Democracia e crescimento (II)

Num post recente referi que a prevalência de um sistema democrático não constitui garantia de sucesso económico. Mais do que mera curiosidade académica, este tema parece-me da maior acuidade nos actuais tempos de crise, cujos efeitos estão a ter maior expressão, precisamente, nas democracias desenvolvidas de matriz ocidental. A este propósito, gostaria de levantar duas questões:

a) Existirá algum nexo causal nesta associação, ou seja no facto de algumas das economias mais penalizadas pela crise serem as democracias desenvolvidas do Ocidente?
b) Será a democracia ocidental o melhor “veículo” para sair da crise?

Por razões óbvias, o tratamento que aqui darei a estas duas questões será necessariamente muito superficial; mas aqui vamos!

Em traços largos, a crise resultou de um modelo de crescimento baseado na expansão do crédito, a qual criou o surto de endividamento que alimentou as bolhas que provocaram a crise. Este modelo surgiu na esteira da integração plena na ordem económica internacional de países como a China e a Índia, que com os seus baixos custos de produção ameaçavam criar desemprego massivo nos países “ricos”. Apesar desta ameaça nunca se ter concretizado, a verdade é que esta questão se tornou um tema central no debate político em muitos países, nomeadamente na Europa e nos EUA. Assim, num contexto de intolerância das democracias à mínima correcção cíclica da economia, em vez da promoção de políticas económicas que facilitassem a adaptação das empresas à nova realidade concorrencial imposta pelas economias emergentes, a generalidade das democracias ocidentais embarcou numa estratégia de crescimento à base de dívida, com os resultados desastrosos que se conhecem.

Quanto à 2ª questão, gostaria somente de referir que à medida que o peso do estado na economia vai aumentando (e se tem aumentado), cresce também a representatividade eleitoral da parcela da sociedade que vive à sombra do estado, o que pode dificultar a implementação de medidas de racionalização dos recursos comuns. Essa é uma das razões que explica o pendor altamente expansionista da resposta dos governos à crise, mesmo em países atolados em dívida...como Portugal.

A este propósito, parece-me útil recordar um episódio polémico que ocorreu na nossa terceira república. Há algum tempo, a Drª Manuela Ferreira Leite afirmou em sentido figurado que seria necessário suspender a democracia para endireitar o país. Penso que alcance desta tirada era alertar para a necessidade imperiosa de se tomarem certas orientações, ainda que impopulares, para evitar a formação de situações patológicas. A intervenção da Drª Ferreira Leite foi catalogada como uma gaffe; mas como agora se sabe, tinha algo de profético. Isto porque, a aplicação do programa eleitoral do PS, sufragado nas últimas eleições, que tinha como implicação a intensificação do endividamento do país e do estado, está presentemente a ser obstruída pelo “mercado” e pelas instâncias comunitárias, cuja legitimidade democrática, aos olhos dos portugueses, é nula.

• _DADOS FORNECIDOS_

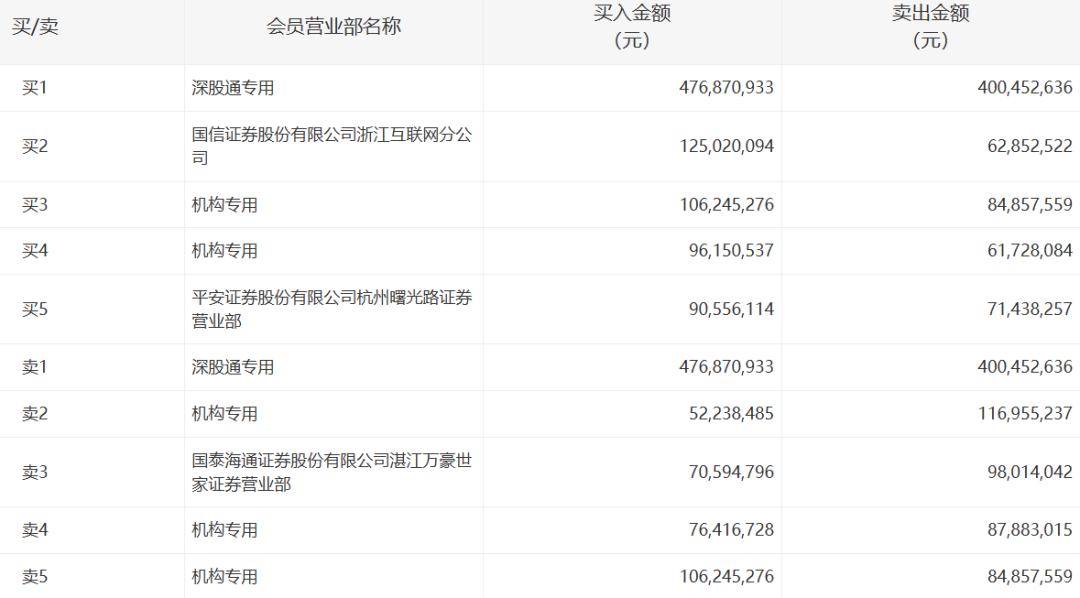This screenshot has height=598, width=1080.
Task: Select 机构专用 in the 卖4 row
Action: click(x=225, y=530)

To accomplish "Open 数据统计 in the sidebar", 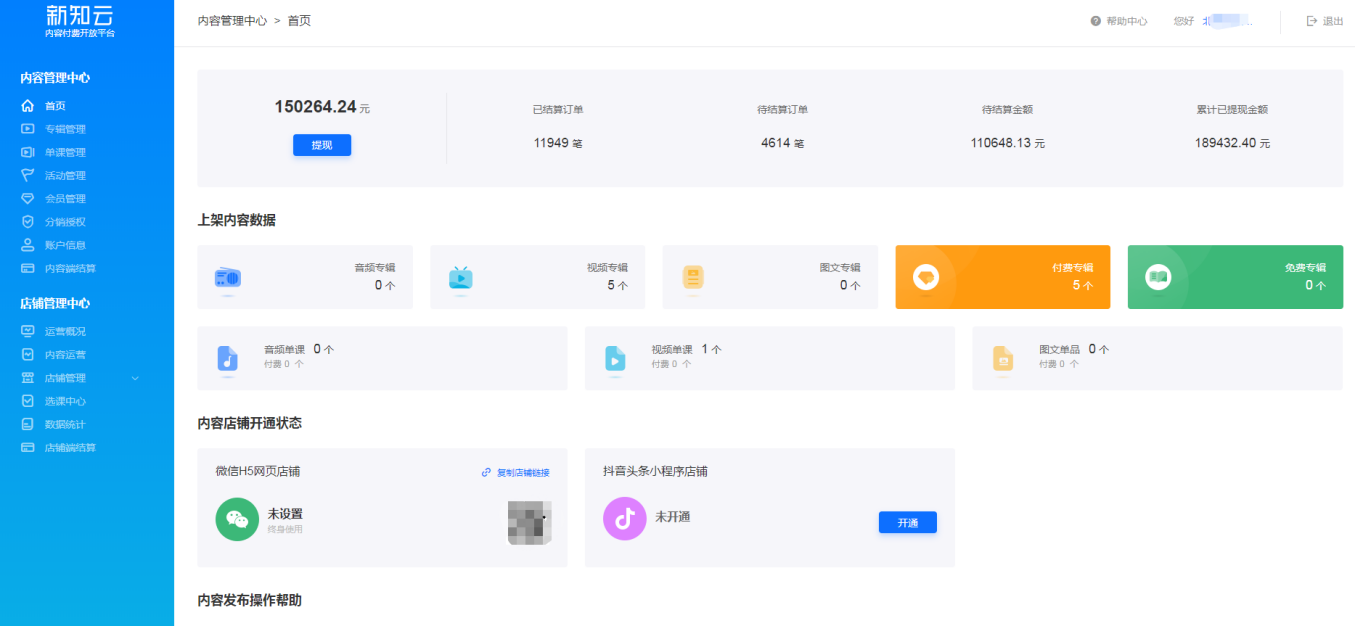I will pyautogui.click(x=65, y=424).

• _QUESTÃO PROPOSTA A_
Indique se cada afirmação concorda com o texto sobre democracia e crescimento. Responda sim ou não e cite as palavras exatas do texto que o decidem: (i) A ameaça de desemprego massivo nos países "ricos" chegou a concretizar-se. (ii) A crise resultou de um modelo de crescimento baseado na expansão do crédito. (iii) A intervenção da Drª Ferreira Leite foi catalogada como uma gaffe.
• _QUESTÃO PROPOSTA B_
Reproduza sem qualquer alteração o trecho do texto sobre democracia e crescimento que vai de "b) Será a democracia" até "mas aqui vamos!".

• _RESPOSTA A_
(i) Não: "Apesar desta ameaça nunca se ter concretizado".
(ii) Sim: "a crise resultou de um modelo de crescimento baseado na expansão do crédito".
(iii) Sim: "A intervenção da Drª Ferreira Leite foi catalogada como uma gaffe".

• _RESPOSTA B_
b) Será a democracia ocidental o melhor “veículo” para sair da crise?

Por razões óbvias, o tratamento que aqui darei a estas duas questões será necessariamente muito superficial; mas aqui vamos!